╔══
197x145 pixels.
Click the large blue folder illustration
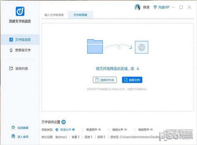[x=97, y=46]
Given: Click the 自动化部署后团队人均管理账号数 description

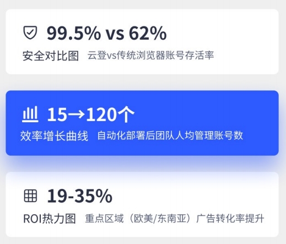Looking at the screenshot, I should (x=170, y=135).
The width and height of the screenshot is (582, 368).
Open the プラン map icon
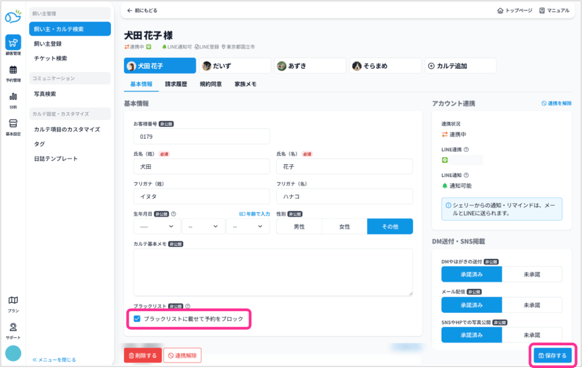coord(13,301)
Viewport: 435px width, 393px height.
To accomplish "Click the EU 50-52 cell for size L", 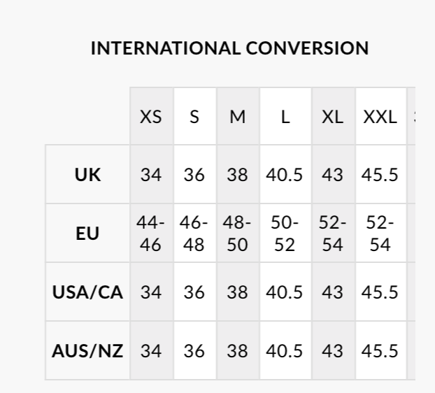I will pos(285,234).
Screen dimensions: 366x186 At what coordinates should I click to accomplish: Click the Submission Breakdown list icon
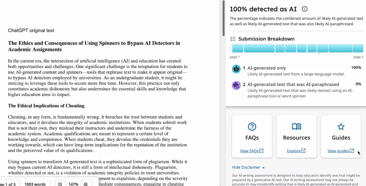(x=233, y=38)
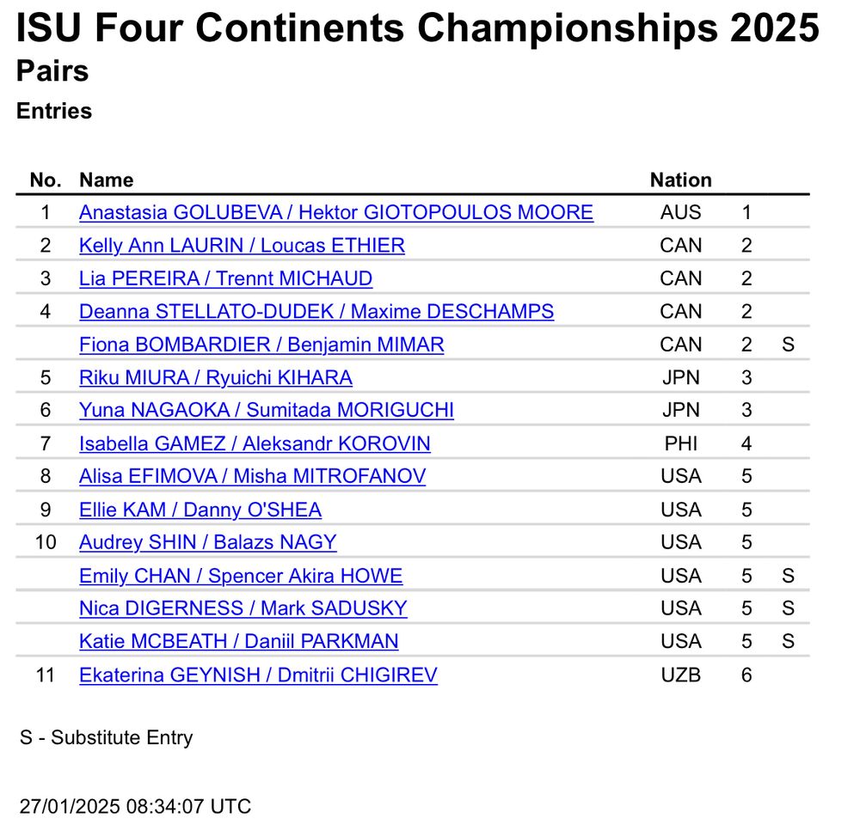860x837 pixels.
Task: Open Isabella GAMEZ / Aleksandr KOROVIN entry
Action: 255,443
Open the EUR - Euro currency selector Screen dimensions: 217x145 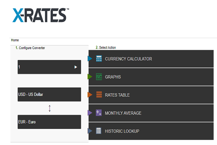pos(49,122)
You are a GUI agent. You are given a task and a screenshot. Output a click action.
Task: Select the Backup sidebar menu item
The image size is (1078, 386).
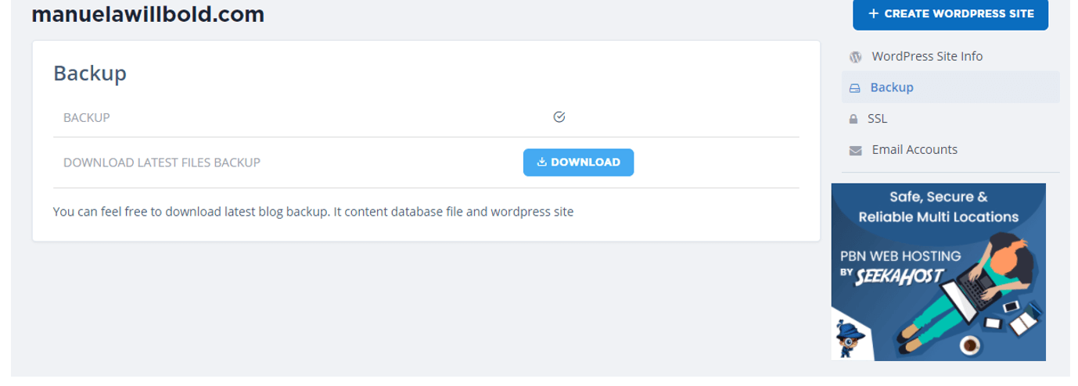coord(892,88)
╚══
=== SHORT PROBLEM ===
Copy the lines from the one containing "You are a GUI" through the end of the items, including their requests, and add 121 to every coordinate in the answers. Leave the pictures out.

=== EXERCISE RESULT ===
You are a GUI agent. You are given a task and a screenshot. Output a click action.
Task: Select the Backup sidebar menu item
The image size is (1078, 386).
coord(1013,209)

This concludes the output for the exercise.